→ **WHAT YOU ARE ASKED TO DO**
For each line of the data below that holds "title", copy the line.
(PROVIDED DATA begins)
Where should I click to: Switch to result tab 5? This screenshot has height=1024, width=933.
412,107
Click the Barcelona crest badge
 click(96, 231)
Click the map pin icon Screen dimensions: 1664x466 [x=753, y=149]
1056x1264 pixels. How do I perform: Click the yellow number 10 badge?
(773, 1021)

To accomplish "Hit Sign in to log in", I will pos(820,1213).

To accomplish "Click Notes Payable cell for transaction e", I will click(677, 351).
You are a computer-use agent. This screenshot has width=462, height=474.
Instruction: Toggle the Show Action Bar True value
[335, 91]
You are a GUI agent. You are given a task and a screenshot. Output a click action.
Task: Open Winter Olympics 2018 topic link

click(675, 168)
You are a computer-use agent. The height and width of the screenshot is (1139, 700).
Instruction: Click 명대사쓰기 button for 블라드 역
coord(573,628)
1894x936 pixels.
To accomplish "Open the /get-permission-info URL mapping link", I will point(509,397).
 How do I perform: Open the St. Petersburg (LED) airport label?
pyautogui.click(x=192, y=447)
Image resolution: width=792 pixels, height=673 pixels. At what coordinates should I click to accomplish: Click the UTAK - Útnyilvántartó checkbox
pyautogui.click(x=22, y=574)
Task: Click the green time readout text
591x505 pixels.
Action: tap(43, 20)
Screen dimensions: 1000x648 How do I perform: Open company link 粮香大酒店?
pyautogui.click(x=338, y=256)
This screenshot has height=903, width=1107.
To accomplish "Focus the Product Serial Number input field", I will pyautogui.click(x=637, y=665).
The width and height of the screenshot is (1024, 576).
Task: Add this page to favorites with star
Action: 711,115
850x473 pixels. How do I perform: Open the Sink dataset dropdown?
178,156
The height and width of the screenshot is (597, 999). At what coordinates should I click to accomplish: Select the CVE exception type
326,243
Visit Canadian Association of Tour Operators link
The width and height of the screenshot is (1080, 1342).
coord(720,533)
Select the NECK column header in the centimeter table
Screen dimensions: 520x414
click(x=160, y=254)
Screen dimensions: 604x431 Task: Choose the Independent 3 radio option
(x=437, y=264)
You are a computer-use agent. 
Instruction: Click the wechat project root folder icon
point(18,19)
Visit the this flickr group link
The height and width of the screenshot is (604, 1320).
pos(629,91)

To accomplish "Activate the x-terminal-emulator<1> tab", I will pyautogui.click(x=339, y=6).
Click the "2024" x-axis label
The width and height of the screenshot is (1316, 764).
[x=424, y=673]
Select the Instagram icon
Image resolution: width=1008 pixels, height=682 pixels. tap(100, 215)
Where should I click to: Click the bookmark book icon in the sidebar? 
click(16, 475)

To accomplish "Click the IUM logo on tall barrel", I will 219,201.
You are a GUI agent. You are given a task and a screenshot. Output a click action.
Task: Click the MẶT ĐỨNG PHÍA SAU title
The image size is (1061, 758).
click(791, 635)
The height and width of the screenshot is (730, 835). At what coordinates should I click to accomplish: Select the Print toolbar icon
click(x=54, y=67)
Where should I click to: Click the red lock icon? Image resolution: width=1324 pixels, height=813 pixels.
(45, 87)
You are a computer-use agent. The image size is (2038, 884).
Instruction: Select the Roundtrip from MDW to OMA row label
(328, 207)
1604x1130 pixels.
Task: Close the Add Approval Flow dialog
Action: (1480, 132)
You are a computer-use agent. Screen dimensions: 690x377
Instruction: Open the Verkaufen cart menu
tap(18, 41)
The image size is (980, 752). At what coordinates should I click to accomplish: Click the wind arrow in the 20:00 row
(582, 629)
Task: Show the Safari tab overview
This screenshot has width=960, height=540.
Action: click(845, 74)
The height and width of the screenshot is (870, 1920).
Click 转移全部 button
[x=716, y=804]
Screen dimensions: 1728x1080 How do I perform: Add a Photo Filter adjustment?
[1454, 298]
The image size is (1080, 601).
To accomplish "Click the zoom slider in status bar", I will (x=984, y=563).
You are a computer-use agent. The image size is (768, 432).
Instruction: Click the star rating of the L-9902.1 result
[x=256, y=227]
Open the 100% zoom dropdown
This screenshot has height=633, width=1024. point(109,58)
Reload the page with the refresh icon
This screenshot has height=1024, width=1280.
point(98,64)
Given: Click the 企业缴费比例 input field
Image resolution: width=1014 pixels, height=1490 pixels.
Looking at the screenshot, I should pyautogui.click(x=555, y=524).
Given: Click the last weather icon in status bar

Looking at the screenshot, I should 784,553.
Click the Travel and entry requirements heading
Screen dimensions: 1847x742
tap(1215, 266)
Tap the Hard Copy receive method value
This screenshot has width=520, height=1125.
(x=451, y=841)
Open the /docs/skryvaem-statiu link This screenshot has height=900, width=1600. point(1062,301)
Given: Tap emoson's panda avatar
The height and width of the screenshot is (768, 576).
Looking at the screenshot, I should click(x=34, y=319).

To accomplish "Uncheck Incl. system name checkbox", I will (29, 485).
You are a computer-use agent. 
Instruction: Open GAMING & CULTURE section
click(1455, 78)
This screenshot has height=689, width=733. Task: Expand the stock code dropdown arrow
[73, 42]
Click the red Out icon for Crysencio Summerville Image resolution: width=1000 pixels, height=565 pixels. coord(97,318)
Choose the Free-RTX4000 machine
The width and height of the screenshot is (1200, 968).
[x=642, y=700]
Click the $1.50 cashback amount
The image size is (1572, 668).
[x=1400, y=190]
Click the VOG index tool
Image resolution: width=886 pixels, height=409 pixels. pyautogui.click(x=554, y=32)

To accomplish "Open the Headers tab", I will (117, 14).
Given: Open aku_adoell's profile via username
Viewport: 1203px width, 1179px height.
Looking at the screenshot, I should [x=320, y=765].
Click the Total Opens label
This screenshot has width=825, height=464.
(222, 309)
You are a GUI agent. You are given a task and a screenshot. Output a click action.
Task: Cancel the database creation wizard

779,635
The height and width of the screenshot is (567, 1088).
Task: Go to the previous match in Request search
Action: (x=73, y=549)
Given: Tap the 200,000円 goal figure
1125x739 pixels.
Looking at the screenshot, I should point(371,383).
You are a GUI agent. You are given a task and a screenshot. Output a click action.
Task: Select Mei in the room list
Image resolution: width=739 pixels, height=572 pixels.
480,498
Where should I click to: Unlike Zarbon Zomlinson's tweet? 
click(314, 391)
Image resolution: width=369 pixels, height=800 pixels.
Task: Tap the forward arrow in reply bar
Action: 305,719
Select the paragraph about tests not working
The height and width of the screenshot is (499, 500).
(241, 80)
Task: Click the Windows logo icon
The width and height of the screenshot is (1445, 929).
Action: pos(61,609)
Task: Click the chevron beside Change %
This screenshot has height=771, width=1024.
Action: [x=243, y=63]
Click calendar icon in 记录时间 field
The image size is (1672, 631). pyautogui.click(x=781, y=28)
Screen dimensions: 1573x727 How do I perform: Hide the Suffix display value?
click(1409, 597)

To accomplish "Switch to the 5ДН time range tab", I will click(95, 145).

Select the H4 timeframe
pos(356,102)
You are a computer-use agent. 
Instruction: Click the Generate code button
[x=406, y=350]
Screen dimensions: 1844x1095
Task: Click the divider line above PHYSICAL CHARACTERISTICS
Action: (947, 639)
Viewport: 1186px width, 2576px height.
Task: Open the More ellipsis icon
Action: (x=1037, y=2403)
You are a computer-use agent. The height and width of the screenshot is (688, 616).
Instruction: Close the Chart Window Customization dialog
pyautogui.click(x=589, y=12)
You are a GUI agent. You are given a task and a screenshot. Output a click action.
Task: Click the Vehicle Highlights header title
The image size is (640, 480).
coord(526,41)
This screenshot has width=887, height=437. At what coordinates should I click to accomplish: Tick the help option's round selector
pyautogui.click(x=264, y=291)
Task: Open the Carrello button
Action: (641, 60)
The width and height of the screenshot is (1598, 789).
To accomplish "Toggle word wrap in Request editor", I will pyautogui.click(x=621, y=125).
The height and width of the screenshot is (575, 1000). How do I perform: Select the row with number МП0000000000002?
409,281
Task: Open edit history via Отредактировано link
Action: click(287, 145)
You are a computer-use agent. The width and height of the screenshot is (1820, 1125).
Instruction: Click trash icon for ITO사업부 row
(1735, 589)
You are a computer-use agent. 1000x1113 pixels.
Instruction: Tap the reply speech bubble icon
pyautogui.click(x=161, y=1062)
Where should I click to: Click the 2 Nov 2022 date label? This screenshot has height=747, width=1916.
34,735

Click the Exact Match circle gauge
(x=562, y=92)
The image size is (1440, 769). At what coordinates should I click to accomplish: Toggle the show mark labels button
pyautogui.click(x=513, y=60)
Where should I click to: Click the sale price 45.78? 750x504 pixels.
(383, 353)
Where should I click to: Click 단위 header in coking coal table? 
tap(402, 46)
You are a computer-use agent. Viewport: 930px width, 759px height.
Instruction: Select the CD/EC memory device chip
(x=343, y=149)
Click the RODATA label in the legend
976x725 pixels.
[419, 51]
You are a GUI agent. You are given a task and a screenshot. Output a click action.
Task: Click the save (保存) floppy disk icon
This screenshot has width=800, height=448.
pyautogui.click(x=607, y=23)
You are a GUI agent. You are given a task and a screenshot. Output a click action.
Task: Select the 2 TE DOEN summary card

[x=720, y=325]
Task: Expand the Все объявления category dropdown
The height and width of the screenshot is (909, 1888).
(PROVIDED DATA ends)
→ **EXPECTED OUTPUT**
Task: Click the MẶT ĐỨNG PHÍA SAU title
Task: Click the Vehicle Highlights header title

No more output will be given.